Snake-like active wheel robot ACM-R4.1 with joint torque sensor and limiter

In order to inspect inside narrow and unstructured environments, the snake-like robots should have ruggedness of the structure and at the same time function to detect the contact of the body to the environments. This paper proposes a snake-like active wheel robot named “ACM-R4.1” with torque sensor and torque limiter on each of the joints. Introduced torque sensor is composed of 2 thin ring plates holding steel balls in the oval cavities in between and a rubber ring producing compressing force of the thin ring plates in the narrow gap of a joint. Applied torque of the joint produces small sliding motion of the ball inside oval cavities and thus measurement of the small displacement of these plates enable to detect the applied torque. Overload-protection to the joint actuator is made by the sliding motion of the rubber which acts after the ball motion in the cavities and they hit the end of cavities. We made theoretical consideration of design of the torque sensor and did torque measurement experiments by using constructed snake-like active wheel robot ACM-R4.1. We also demonstrated the terrain adaptive motion of ACM-R4.1 by using the torque sensors.

Loop forming snake-like robot ACM-R7 and its Serpenoid Oval control

This paper discusses the design of a new snake-like robot without wheels, named ACM-R7. It has 18 DOFs, is 1.6m in length and weighs 11.7kg. It features a water-tight structure, a large motion range pitch joint of ±90 degree and a high output-power actuator arrangement, based on the coupled drive concept. Furthermore the control method “Loop Gait” is discussed. For this gait the ACM-R7 forms a loop shape and rolls like a wheel on the rim. We introduce the “Serpenoid Oval” for the loop shape. It s formed by a smooth sinusoidal angular motion of the joints. Moreover we consider the modification of the “Serpenoid Oval” for steering and obstacle avoidance. The performance is then verified by several motion experiments.

A Radial Crank-type continuously variable transmission driven by two ball screws

Power-to-weight ratio of actuators is extremely important for robots, particularly mobile robots. The combination of electric motor and speed reducer, which is the most common driving mechanism for robots, can utilize the motor in the area where its power output is high when the reduction ratio is appropriately designed relative to the load. However, in the case of applications in which the load significantly changes, the motor has to be operated in the area where its power output significantly drops. This problem has restricted the capability of mobile robots, especially biologically inspired robots. Therefore in this paper I focus on a continuously variable transmission (CVT). Crank-type CVTs, which have been used for robotic joints, have the major disadvantage of a limited range of motion due to the dead point of the crank.
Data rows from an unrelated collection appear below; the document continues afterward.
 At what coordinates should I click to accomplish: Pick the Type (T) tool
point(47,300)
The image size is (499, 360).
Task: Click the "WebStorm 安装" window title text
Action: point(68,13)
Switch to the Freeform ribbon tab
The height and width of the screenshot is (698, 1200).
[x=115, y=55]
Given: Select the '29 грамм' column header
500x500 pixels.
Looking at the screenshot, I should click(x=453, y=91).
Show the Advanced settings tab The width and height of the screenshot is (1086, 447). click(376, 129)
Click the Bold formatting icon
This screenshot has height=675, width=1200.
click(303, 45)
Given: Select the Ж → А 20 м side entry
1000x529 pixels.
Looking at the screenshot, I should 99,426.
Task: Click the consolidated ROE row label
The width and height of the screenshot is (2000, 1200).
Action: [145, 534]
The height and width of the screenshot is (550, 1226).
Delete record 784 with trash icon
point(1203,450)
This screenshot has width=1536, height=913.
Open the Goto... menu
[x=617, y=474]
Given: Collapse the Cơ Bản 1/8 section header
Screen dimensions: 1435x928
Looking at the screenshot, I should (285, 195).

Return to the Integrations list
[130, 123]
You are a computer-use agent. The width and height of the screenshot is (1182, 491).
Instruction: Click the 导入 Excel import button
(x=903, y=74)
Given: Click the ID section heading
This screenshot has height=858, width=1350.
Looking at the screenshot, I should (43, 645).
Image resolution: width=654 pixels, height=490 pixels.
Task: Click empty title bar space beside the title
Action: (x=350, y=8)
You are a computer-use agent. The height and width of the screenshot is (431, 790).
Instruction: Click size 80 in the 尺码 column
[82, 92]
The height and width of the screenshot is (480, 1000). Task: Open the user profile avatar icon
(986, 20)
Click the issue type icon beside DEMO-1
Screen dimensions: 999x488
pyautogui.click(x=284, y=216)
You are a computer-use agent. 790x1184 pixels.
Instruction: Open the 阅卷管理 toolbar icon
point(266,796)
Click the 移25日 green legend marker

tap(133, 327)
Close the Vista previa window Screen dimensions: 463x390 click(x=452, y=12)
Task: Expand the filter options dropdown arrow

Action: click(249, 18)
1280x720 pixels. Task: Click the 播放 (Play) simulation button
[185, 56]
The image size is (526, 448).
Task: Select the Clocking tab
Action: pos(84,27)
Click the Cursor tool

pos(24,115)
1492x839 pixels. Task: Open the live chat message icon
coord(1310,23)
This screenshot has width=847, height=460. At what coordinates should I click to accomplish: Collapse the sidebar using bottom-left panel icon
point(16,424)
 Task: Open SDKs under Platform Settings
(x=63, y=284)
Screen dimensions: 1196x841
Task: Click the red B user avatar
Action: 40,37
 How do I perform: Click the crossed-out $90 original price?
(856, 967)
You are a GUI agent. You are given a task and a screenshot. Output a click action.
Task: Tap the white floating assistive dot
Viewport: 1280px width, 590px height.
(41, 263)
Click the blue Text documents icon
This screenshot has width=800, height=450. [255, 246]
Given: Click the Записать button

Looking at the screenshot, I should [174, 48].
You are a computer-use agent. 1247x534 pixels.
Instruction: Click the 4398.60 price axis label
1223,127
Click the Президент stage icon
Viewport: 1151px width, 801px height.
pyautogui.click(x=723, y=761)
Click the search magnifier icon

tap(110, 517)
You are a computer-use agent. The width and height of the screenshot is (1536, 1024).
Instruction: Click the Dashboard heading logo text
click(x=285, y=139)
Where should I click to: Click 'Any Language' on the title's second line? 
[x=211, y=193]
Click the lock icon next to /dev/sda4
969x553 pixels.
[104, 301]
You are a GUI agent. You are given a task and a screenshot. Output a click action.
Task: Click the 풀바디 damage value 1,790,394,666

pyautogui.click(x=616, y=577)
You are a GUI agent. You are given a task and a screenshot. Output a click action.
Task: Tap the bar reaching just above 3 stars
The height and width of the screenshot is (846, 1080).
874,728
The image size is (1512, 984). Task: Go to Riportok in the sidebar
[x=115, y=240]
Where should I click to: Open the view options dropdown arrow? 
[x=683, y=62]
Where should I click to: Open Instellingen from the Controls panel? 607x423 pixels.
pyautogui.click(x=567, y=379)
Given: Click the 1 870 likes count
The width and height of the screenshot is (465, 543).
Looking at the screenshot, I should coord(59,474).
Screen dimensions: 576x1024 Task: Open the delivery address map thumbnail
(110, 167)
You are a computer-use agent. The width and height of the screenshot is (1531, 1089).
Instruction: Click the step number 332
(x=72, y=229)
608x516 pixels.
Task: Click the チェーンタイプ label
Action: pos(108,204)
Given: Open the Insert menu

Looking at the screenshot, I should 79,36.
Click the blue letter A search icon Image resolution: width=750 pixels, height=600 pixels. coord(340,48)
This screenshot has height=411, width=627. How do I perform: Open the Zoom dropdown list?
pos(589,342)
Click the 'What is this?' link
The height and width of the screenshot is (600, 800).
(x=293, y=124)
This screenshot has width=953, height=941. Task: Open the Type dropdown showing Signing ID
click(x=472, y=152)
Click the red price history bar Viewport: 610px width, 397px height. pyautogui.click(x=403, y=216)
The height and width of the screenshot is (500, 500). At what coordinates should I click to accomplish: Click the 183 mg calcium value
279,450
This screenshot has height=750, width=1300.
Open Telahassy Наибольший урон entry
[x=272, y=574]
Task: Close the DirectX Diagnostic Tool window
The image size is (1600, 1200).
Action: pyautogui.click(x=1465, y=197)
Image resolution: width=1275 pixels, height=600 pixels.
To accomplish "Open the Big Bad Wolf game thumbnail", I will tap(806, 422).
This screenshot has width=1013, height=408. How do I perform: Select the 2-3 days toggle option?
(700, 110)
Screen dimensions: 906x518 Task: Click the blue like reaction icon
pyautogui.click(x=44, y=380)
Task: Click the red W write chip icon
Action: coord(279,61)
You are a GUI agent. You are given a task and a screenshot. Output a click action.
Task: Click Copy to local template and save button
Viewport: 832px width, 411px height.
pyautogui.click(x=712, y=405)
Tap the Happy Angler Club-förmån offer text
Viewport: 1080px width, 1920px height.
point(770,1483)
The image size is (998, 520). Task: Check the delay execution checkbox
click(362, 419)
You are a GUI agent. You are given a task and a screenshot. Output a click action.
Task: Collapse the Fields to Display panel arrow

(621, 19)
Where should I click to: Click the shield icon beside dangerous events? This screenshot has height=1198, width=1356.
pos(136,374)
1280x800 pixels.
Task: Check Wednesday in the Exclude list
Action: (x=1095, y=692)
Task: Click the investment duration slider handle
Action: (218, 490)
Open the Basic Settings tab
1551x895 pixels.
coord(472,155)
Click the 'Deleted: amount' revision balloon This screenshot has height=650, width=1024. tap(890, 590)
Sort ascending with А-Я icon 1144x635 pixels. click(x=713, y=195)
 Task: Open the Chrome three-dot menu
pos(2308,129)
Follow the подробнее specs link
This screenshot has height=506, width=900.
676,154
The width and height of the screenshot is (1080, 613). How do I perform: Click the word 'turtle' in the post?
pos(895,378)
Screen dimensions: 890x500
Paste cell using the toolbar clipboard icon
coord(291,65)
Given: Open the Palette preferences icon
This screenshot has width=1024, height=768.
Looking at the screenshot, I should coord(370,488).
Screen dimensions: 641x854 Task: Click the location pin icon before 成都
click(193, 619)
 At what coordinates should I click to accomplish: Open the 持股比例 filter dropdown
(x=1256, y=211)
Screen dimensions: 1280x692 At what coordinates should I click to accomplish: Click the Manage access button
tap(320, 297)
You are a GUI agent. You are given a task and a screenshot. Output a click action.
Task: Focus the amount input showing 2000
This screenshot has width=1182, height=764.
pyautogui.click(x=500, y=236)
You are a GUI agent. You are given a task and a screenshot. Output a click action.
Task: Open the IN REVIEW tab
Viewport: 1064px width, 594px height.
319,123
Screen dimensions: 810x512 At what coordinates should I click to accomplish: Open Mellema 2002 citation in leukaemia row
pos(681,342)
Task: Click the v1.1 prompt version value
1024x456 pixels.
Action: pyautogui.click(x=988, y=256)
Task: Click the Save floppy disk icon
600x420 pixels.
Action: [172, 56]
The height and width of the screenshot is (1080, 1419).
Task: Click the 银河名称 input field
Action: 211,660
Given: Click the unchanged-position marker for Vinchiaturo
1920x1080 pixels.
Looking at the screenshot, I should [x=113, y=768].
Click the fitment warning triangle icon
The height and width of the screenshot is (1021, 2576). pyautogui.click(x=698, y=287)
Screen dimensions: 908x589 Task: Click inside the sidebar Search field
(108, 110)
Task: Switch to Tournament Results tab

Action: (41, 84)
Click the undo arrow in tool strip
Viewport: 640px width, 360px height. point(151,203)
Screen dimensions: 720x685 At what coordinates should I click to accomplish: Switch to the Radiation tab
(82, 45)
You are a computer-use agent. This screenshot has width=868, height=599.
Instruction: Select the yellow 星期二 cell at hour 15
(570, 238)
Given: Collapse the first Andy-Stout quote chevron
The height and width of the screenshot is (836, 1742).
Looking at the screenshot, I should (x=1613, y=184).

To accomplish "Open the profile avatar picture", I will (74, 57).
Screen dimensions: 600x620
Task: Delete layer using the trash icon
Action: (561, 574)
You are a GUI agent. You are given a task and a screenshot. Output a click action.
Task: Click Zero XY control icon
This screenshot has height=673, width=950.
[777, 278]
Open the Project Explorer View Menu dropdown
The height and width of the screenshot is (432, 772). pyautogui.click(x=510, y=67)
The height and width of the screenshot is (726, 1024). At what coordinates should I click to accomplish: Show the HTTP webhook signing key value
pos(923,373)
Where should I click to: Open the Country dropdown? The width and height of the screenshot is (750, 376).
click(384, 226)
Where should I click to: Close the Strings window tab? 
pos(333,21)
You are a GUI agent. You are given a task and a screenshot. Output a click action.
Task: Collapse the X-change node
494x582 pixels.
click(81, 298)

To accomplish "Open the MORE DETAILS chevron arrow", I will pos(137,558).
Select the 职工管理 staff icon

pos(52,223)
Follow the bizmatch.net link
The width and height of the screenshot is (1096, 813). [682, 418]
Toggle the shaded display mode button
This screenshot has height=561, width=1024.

Thus, this paper proposes the Radial Crank-type CVT (RC-CVT), which overcomes this limit of range of motion by increasing the number of links driving the crank of the CVT. This RC-CVT holds promise as an efficient robotic joint as it can utilize ball screws. This paper shows the equations of kinematics and statics of the RC-CVT and also describes the design and test of the prototype. The application to a quadruped robot is also introduced.

Development of a coupled tendon-driven 3D multi-joint manipulator.

Very long-reach snake-like robotic arms in the range of 14 meters are expected to be used in decommissioning work inside nuclear reactor containers. We developed a tendon-driven system which has the advantage of placing electronic devices protected in the arms base part which stays out of the reactor container, and only few expensive highly radiation hardened sensors and tools are mounted in the arm tip. Generation of large joint torque is necessary to realize such a very long arm. We applied the concept of coupled tendon-driven mechanism formerly used to generate restricted two dimensional motions, and extended its concept by proposing a new joint arrangement which makes possible three dimensional motions in a large workspace. Mechanical design, compact storage method and derivation of the arm motion control are detailed. Moreover, we built a preliminary mechanical prototype called ”Mini 3D CT-Arm”, and the experimental results demonstrated the validity of the newly proposed concept.